[Records shown]
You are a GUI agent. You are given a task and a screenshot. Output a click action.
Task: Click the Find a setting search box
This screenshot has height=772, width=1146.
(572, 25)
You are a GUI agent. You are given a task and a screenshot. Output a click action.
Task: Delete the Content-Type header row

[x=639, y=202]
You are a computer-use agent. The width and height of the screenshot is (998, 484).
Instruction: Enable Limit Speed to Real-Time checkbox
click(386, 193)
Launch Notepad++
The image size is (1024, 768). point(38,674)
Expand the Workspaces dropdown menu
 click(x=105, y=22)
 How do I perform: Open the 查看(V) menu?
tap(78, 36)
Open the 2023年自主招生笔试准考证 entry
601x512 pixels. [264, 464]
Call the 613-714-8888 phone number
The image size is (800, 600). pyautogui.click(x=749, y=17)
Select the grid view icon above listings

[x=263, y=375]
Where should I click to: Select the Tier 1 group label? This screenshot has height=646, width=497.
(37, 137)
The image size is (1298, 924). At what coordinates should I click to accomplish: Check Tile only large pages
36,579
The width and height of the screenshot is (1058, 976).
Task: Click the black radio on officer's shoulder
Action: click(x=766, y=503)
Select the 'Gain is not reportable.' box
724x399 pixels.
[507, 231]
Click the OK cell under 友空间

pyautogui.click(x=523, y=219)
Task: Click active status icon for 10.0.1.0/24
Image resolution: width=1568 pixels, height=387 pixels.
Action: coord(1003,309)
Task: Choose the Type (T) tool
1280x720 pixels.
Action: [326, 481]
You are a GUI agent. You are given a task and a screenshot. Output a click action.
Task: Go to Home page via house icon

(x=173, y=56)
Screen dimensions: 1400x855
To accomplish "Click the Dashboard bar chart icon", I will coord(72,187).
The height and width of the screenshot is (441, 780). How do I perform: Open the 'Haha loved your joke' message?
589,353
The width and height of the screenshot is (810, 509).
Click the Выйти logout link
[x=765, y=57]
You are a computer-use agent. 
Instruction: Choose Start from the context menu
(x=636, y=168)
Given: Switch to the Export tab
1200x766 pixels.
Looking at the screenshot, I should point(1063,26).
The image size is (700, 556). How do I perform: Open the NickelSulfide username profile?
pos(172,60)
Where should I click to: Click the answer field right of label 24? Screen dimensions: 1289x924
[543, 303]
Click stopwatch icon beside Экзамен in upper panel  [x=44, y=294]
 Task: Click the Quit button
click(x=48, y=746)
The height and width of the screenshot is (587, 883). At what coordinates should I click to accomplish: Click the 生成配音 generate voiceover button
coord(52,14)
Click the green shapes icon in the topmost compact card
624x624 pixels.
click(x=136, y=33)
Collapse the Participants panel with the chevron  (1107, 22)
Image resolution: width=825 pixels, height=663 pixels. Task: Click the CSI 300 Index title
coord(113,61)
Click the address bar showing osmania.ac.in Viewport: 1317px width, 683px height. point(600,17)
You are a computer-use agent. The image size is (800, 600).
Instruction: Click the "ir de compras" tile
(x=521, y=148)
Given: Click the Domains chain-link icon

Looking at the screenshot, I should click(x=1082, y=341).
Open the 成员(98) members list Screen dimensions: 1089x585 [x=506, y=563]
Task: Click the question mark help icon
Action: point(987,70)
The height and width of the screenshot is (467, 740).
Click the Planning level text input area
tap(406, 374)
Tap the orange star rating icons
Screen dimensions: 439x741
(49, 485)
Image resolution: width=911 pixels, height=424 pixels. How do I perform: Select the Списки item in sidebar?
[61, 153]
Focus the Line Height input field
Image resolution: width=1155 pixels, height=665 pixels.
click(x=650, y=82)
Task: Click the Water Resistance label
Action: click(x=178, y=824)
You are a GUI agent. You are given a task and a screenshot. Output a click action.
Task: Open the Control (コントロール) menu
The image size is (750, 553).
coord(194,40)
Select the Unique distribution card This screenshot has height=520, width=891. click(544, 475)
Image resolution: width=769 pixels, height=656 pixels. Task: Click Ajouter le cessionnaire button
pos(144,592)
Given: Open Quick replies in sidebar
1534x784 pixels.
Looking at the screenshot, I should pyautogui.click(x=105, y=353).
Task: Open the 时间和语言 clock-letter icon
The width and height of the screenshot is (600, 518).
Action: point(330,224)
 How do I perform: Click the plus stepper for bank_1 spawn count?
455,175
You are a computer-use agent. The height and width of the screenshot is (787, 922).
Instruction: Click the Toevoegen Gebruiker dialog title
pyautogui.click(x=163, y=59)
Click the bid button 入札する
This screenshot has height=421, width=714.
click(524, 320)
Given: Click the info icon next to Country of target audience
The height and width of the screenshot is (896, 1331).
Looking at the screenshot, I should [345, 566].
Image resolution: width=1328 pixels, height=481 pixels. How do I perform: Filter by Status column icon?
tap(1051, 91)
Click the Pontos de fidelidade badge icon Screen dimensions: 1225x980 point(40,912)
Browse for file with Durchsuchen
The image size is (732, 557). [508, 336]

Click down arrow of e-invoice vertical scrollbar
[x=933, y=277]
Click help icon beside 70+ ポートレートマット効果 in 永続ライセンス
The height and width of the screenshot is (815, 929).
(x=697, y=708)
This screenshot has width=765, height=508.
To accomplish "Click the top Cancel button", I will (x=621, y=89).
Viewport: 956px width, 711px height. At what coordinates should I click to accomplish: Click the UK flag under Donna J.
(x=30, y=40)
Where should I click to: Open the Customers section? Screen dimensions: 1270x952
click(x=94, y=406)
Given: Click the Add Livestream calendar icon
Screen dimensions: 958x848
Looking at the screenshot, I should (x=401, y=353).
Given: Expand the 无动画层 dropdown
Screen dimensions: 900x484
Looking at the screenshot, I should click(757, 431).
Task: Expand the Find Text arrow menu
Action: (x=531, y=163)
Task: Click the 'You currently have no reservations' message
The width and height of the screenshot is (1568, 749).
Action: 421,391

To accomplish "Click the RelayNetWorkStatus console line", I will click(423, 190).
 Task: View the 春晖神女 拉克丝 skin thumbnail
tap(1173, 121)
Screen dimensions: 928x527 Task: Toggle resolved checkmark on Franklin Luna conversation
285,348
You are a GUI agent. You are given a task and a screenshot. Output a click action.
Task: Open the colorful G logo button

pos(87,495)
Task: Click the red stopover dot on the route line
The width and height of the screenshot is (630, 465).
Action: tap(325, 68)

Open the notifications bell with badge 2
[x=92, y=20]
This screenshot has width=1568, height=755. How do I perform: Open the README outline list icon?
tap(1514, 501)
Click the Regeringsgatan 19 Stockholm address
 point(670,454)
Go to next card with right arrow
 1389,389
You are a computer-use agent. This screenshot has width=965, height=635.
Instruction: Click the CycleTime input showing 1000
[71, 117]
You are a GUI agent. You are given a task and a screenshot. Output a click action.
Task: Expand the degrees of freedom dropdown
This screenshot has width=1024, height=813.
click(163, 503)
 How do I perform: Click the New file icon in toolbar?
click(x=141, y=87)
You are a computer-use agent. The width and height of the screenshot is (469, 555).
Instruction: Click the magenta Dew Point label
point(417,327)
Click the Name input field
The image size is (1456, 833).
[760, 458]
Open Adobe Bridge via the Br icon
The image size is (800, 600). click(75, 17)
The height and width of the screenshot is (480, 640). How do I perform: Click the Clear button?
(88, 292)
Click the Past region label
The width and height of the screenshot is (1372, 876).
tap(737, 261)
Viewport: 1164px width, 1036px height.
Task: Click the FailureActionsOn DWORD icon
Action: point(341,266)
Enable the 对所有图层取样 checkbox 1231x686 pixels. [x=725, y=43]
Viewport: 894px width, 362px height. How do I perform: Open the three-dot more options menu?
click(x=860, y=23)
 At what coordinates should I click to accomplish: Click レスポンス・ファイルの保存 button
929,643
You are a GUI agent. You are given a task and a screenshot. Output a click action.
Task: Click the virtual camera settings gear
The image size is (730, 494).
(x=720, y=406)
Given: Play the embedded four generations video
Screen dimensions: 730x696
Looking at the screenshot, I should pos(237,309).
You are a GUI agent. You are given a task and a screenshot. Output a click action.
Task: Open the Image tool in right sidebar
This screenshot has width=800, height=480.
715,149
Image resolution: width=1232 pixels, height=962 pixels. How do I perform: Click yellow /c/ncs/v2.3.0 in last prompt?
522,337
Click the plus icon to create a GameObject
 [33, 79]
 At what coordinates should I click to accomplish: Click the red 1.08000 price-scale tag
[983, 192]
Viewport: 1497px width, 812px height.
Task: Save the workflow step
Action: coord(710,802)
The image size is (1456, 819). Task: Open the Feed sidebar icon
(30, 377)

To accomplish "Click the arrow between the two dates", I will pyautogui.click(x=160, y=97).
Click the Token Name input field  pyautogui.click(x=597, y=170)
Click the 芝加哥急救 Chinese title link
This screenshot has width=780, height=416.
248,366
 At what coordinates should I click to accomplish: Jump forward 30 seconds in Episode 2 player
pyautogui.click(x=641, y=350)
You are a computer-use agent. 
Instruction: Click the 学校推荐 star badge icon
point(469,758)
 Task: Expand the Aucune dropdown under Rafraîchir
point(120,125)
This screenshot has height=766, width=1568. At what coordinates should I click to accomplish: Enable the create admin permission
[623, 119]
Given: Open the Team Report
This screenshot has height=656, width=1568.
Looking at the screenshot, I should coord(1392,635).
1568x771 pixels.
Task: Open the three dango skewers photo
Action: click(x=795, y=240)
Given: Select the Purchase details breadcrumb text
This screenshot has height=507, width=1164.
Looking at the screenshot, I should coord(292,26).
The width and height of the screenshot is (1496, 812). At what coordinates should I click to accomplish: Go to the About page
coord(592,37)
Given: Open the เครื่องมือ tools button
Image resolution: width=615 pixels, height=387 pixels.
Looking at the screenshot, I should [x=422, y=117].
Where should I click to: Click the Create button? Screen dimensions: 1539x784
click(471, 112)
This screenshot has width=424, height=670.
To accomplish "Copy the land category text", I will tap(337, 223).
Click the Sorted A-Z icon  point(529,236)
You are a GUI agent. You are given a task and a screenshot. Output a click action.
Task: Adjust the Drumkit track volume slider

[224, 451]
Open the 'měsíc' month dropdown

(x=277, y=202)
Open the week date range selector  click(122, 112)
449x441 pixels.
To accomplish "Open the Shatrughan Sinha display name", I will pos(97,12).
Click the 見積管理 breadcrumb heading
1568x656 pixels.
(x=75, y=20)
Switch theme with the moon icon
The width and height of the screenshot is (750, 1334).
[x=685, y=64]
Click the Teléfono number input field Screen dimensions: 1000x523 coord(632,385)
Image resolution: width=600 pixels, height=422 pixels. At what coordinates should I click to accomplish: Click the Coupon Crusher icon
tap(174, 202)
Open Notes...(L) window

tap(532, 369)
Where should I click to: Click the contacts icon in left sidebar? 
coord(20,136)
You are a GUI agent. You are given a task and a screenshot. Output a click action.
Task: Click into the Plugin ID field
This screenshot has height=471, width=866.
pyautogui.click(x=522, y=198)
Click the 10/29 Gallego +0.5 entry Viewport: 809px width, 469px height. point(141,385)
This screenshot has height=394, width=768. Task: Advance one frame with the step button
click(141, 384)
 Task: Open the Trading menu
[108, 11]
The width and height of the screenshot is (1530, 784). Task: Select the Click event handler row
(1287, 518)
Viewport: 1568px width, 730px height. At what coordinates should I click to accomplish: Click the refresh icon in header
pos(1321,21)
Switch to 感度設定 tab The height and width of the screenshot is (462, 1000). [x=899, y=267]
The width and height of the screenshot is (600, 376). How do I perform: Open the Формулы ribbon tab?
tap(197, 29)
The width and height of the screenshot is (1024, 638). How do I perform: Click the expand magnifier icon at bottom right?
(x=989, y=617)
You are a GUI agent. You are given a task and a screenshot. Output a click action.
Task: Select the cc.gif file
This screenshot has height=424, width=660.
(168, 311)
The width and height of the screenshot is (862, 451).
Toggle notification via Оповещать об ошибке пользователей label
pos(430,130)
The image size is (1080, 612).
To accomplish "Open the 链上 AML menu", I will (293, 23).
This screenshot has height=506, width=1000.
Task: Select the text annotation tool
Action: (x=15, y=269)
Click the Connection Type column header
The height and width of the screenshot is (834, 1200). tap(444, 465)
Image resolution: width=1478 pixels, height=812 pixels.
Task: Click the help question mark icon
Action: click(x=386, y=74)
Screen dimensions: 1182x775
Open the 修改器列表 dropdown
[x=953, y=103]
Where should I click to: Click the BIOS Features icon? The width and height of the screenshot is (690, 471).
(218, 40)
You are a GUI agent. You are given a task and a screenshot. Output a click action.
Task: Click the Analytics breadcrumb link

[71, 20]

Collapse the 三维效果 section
[/Records shown]
Task: Show each line of the material where the word "panel" occurs.

Response:
Click stopwatch icon beside Экзамен in upper panel  [x=44, y=294]
Collapse the Participants panel with the chevron  (1107, 22)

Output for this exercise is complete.